Robinson received an Edward F. Albee fellowship residency. He was a visiting artist in Port Au Prince, Haiti and a resident artist at the Agastya Foundation, in Bangalore, India. He is the recipient of the Urban Glass Merit Scholarship, and several grants for his work in the arts. He is a member of the faculty at Parsons School of Design and Greenwich House Pottery in New York City. His work has been presented extensively throughout the world with the Anna Kustera Gallery, David & Schweitzer Contemporary, Christopher Stout Gallery, Joyce Goldstein Gallery, Baltimore Contemporary Museum of Art (Maryland), Ross Art Museum (Ohio), the Crafts Council (United Kingdom) and many more. He will have a solo exhibition, opening at Saint Joseph’s University in Philadelphia, in December 2017.

Robinson lives and works in New York City.

About the Work

Robinson creates ceramic, sculpture and mixed media objects and images that examine memory in order to re-envision both personal and historical stories. His work is often focused on the queer and peculiar within the context of forms that include reliquaries and memento mori artifacts. In carefully researching and creating rich narratives and personae represented by a network of images and objects, Robinson aims to engage the ways we understand historical memory and our place in it.

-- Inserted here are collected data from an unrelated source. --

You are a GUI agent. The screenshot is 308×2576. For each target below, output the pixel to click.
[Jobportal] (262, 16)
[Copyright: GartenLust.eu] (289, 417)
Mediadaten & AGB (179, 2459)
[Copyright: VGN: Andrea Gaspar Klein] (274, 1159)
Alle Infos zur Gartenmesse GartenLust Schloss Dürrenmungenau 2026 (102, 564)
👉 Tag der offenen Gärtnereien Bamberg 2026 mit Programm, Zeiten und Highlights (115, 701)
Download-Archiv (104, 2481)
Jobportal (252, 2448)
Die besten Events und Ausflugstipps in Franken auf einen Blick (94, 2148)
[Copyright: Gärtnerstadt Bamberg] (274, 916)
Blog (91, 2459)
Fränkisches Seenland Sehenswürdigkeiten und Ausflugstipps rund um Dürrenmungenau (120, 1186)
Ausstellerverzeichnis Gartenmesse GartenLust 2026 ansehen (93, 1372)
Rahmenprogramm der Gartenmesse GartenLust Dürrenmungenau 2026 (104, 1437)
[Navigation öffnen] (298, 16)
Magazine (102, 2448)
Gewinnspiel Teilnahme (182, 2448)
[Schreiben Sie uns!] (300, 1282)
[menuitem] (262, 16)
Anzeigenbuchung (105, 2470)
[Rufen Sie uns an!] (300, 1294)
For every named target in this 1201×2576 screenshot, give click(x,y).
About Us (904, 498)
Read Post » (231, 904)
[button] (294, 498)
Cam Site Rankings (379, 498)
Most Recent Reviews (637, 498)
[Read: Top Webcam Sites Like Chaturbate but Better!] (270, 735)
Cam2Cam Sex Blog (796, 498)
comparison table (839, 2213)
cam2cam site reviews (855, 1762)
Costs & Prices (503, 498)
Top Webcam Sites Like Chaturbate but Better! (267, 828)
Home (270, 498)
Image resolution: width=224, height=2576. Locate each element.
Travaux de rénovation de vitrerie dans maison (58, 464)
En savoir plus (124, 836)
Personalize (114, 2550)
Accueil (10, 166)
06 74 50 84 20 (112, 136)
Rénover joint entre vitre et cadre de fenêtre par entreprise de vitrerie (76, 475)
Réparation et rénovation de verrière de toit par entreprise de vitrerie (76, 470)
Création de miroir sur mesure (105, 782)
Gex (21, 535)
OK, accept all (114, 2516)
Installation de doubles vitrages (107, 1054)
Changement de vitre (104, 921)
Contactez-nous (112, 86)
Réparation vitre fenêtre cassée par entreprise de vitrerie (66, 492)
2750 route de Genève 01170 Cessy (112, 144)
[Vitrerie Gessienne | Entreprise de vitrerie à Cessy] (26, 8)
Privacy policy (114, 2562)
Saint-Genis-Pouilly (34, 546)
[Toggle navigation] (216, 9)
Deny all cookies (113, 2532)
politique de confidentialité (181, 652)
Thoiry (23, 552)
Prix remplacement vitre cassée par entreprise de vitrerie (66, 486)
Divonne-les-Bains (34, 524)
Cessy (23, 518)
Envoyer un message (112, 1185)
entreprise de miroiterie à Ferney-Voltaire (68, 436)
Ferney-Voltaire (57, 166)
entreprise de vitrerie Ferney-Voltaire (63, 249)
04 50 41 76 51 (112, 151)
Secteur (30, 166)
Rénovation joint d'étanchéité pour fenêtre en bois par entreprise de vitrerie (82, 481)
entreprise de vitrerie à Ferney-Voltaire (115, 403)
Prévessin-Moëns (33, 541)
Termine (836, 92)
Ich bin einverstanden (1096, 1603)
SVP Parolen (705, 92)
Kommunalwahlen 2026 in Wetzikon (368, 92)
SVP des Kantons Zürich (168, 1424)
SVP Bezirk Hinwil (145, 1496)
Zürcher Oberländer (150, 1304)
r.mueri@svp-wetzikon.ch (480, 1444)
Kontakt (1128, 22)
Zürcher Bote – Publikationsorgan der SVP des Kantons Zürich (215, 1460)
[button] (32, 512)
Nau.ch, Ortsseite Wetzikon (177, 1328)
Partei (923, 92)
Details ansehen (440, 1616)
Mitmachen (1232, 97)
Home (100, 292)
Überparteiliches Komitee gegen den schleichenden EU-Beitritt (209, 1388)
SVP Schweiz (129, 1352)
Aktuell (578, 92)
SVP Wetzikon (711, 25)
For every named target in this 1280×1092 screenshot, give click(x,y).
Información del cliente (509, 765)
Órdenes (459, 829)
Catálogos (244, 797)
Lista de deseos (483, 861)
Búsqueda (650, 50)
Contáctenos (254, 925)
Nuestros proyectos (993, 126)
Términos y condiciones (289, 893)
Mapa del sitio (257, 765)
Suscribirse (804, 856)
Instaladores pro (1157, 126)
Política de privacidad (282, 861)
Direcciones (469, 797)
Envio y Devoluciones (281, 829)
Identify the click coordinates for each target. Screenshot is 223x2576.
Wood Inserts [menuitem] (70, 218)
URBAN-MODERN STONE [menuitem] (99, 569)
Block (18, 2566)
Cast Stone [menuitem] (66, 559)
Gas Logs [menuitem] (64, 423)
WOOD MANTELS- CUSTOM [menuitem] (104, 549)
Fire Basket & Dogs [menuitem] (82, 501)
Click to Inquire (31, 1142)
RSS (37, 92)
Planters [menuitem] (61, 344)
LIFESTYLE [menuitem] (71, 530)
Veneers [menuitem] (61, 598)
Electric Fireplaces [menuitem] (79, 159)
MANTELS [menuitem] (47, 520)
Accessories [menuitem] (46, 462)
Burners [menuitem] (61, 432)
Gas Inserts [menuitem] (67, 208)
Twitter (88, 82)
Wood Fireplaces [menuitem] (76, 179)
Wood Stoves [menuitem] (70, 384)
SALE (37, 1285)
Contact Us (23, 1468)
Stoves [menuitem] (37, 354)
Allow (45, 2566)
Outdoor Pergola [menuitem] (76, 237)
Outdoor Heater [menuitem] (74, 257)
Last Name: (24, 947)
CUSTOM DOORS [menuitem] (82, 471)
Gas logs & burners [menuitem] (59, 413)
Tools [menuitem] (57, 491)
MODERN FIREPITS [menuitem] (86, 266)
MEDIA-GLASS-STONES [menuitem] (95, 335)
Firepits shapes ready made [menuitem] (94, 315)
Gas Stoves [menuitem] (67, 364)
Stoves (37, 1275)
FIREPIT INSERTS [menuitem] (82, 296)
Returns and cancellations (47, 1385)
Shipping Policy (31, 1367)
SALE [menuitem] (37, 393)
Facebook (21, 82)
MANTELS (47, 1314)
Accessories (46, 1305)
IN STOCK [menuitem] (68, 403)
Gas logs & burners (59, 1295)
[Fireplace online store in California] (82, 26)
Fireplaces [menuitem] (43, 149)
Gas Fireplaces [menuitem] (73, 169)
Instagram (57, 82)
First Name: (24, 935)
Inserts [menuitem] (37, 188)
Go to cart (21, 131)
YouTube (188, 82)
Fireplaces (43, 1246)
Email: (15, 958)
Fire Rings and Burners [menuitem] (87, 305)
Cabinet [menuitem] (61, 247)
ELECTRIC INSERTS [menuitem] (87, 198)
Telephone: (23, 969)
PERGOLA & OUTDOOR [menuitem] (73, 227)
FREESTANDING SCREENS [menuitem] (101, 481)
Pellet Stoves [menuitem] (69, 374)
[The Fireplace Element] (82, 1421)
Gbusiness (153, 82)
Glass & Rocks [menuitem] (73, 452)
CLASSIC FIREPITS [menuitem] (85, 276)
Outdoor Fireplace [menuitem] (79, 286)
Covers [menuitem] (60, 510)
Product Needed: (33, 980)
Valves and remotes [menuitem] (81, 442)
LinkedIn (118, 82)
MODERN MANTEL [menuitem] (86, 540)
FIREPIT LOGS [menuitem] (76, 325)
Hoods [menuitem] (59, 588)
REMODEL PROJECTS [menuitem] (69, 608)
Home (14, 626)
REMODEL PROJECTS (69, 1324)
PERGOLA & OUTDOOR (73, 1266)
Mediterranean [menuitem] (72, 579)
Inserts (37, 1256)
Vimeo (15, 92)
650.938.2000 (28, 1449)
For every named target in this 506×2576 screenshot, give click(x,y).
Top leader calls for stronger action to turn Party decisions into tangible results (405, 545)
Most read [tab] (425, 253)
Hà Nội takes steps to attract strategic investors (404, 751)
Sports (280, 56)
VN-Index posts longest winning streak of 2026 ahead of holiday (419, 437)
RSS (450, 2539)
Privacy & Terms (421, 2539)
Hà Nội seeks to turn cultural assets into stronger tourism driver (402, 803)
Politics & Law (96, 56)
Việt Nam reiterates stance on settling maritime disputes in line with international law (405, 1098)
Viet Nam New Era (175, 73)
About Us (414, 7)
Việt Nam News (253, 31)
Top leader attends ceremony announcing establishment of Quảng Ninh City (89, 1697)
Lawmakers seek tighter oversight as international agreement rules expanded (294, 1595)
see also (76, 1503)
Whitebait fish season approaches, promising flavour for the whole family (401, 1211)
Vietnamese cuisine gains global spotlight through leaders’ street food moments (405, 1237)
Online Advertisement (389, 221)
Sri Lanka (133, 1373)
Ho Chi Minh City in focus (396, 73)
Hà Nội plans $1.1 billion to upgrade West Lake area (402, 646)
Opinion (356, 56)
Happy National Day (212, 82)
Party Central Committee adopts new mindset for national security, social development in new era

"Hidden narratives have always been important to me in creating visual art. Narrative structures and devices inform my visual thinking and have led to an underlying system designed to create visual as well as conceptual connections between the artifacts that I create.
Recently I have become interested in coded languages such as Polari, an innuendo fueled English slang language used primarily (although not exclusively) by gay men in the United Kingdom between the 1920's and the 1970's although it's history and etymology can be traced further into the past. It fell out of use after the partial decriminalization of homosexuality in England and Wales in 1967. This 'lost language of gay men' served simultaneously as disguise and identification, when mere existence in the United Kingdom and beyond was punishable with imprisonment and public disgrace. Polari was a form of resistance, a way of queering language, and the expression of a shared culture and identity. Transforming craft materials, artifacts and narratives by speaking through codes and abstraction underlines some of the themes within my work."